In the opening of Elminster in Hell, Elminster narrowly managed to close the portal at the expense of much of his magical strength. Once in Hell he was abducted and enslaved by an outcast Arch-Devil known as Nergal, who wished to discover the secret of Mystra's silver fire. In the most graphic scenes of The Elminster Series, Elminster was subjected to brutal tortures, surviving only because of his exceptional endurance and ability to heal himself with silver fire. While the arch-fiend plundered Elminster's thoughts and memories, Mystra became aware of her favorite servant's plight and entered Hell herself to find him. Realizing that her presence in Hell was less than inconspicuous, due to the Pact Primeval that prohibits the presence of any god in the Nine Hells, Mystra retreated and dispatched more subtle agents to find him; first Halaster Blackcloak, the Mad Mage of Undermountain (who was defeated) and then the Simbul. After much searching, the Simbul found him, and together they defeated Nergal and returned home.

===Elminster's Daughter===
Elminster's Daughter takes place a few years after Elminster in Hell. A relatively light-hearted book when compared to the more violent Elminster in Hell, it focuses primarily on the life of one of Elminster's children, Narnra Shalace.

Narnra is a thief who was raised by a single mother in Waterdeep. She eventually finds her way to Marsember and becomes involved in the intrigues of the Cormyrean nation. She also meets an old man who turns out to be Elminster, and learns that he is her father.
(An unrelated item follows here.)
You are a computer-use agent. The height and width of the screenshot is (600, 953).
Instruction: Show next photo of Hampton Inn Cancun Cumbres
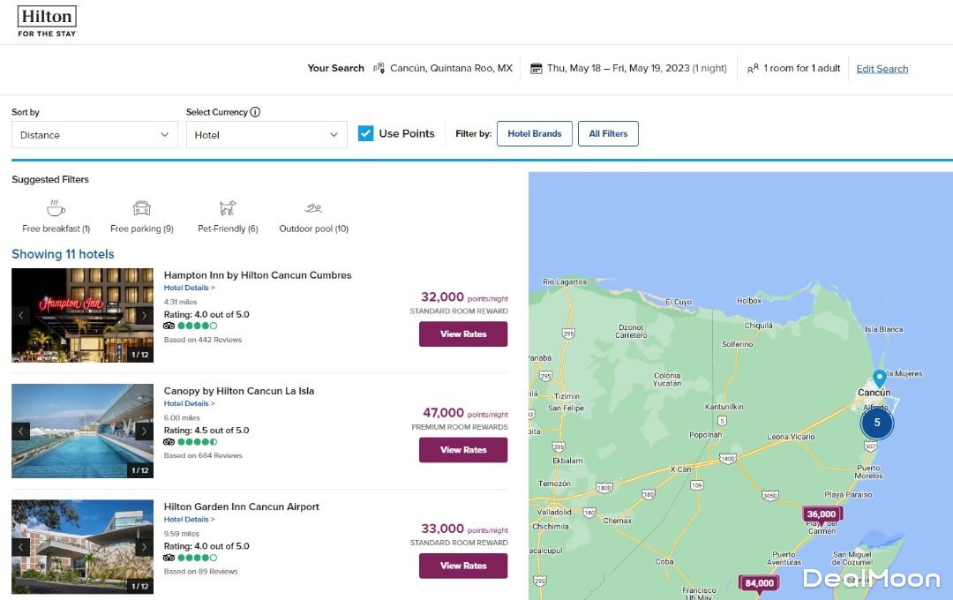144,315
==Effects of the Spellplague==
Following the events of the Spellplague caused by the destruction of his patron, Mystra, Elminster lost much of his power but remained unaging. He continued to live in Shadowdale, but he became bitter and withdrawn.

==Other media==

===Video games===
Elminster is a featured character in the Advanced Dungeons & Dragons "gold box" game Pools of Darkness, where he serves as the primary foil to the god Bane, who plots to steal the cities of the Realms. Elminster aids the player's party from Limbo, offering advice and direction and shuttling them back and forth between the dimensions they must travel in order to undo Bane's plot. He also serves as a trainer, equipment store and healer to the party. In the final climactic battle, Elminster is captured by the balor Gothmenes and dragged from Limbo to be used as a bargaining chip for the crystal of Bane, which the party has stolen. Elminster breaks free of the balor's whip and battles him, only to be swept into the Abyss as the party defeats Bane's minions. When the party finally crushes Gothmenes, Elminster is rescued from the Abyss as the gods return reality to normal. He makes a final appearance to thank the party for rescuing him and implies that they are the only ones with knowledge of how close the Realms came to falling under Bane.

In the Baldur's Gate role-playing video game series, Elminster made brief and sporadic appearances to check on the protagonist's progress and impart words of wisdom. In Baldur's Gate 3, he is part of the companion mission of Gale of Waterdeep, acting as an emissary between Mystra and Gale when the goddess needs to consult him (he appears as a simulacrum - a duplicate of the real Elminster created by magic, as opposed to actually appearing in person).

Elminster was added to Dungeons & Dragons Online in the Menace of the Underdark expansion.

In Neverwinter Online, Elminster ran the store for the "Protector's Jubilee" event. He also appeared as the primary quest giver in "Well of Dragons".

===Comic books===
Elminster is involved in the story arc "Dragonreach" in the Forgotten Realms comics. He assists another wizard, Dwalimor Omen, in stopping an individual who was slaying dragons in the Realms.

==Reception==
In the Io9 series revisiting older Dungeons & Dragons novels, Rob Bricken describes Elminster as "the most powerful, important, and smartest wizard in the Forgotten Realms, and one of the setting's most important characters [...] more Merlin than Gandalf, which makes him less enigmatic and prone to tomfoolery than other major fantasy wizards, which I count as a good thing."